The current versions:
One hundred years ago, it was thought that the full with fundamental errors, (and never used) fourth century uncial manuscript known as Vaticanus reflected a neutral Septuagint text - neutral in the sense that it is relatively unaffected by Origen, Lucian and Hesychius' efforts. Alexandrinus was said to show signs of both Origen and Lucian's revisions. But the frequent correspondence between Alexandrinus and the New Testament suggested that it preserved a more ancient text. At that time, no firm judgment of Sinaiticus had been formed. In terms of printed editions of the Septuagint, the Complutensian Polyglot, printed in 1517, reflects the Lucianic recension to an extent, while the Aldine edition of 1519, the Hesychian. The Septuagint text of Sir Lawrence Brenton (1851) is based on Valpy's 1819 edition, which in turn depends upon the Sixtine edition of 1587. This last corresponds roughly with Vaticanus. The Swete's edition 1887 contains and compares in the footnotes all major manuscripts known to Swete in 1887, but it is evident that Swete had not in his possession the texts and MSS on which the text of the Complutensian Polyglots is based.
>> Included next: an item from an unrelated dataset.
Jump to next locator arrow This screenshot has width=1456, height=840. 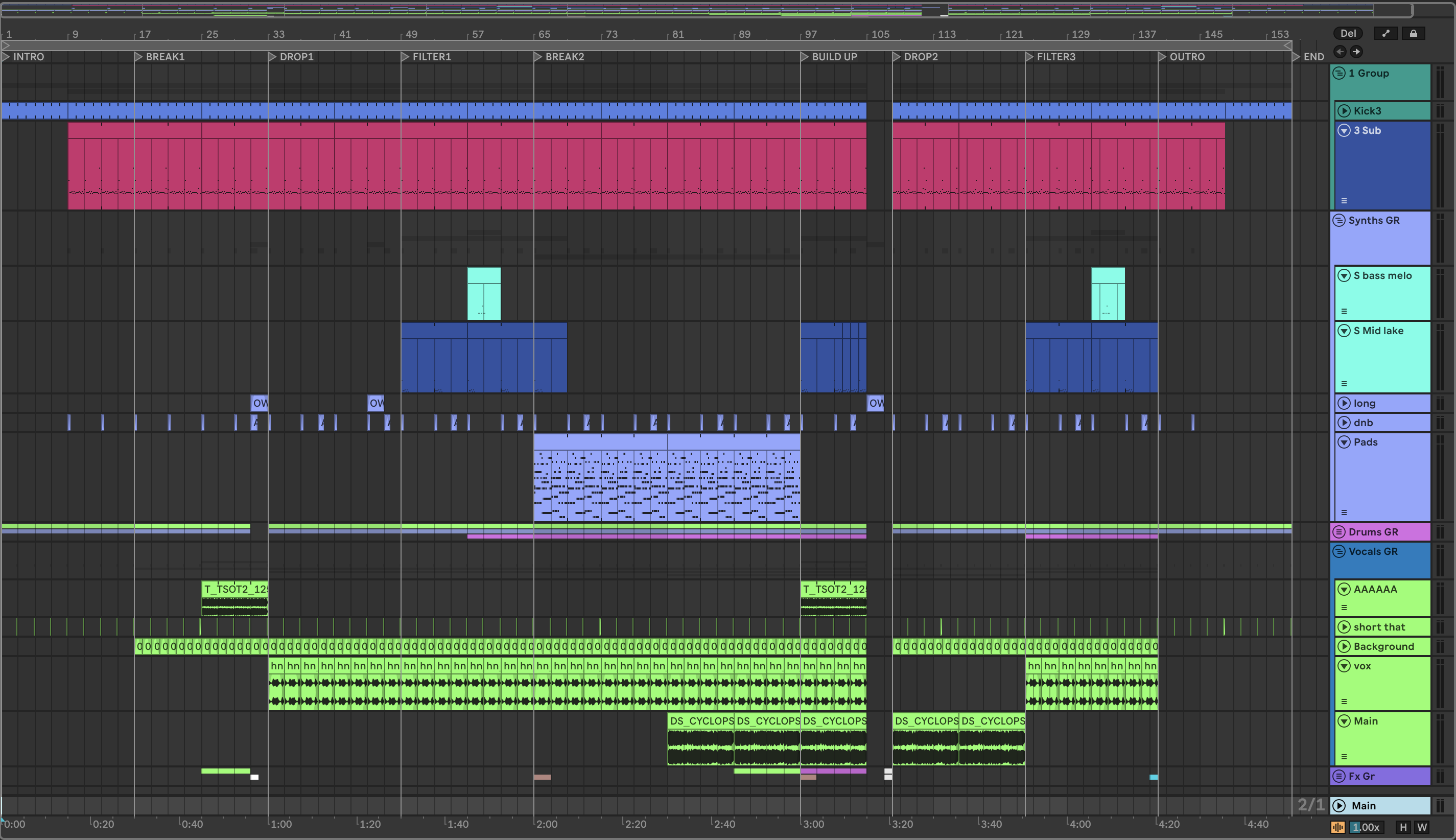1356,52
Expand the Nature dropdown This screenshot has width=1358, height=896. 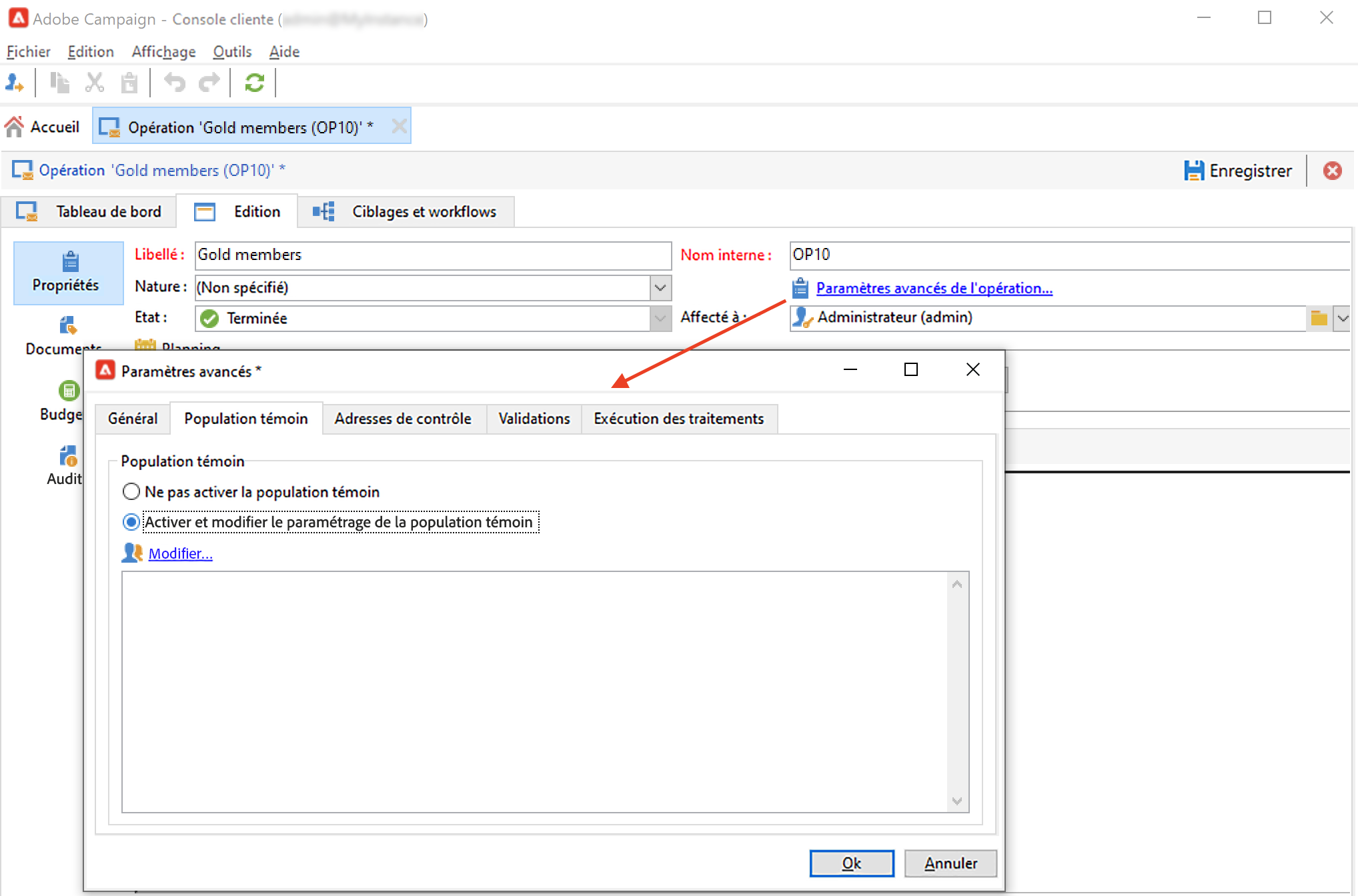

My conclusion is that Lucian's LXX does not failed to gain the same acceptance as his NT text. But presented by the Complutension Polyglots' LXX the text of so called Lucian', Byzantine, or text of the Greek East, or Receptus rules :), being the most correct complete text of the Bible.
Andrew----- Original Message -----From: Wieland WillkerSent: Wednesday, October 27, 2004 13:27Subject: [lxx] Lucian's LXX
On the Textualcriticism List the question came up, why Lucian's LXX
recension failed to gain the same acceptance as his NT text (if one
assumes for the record that this was the Byzantine text).
My question to the list is: How widely spread was Lucian's LXX? What
is the history of its distribution? I have read that the Psalter
became the official text of the Orthodox church?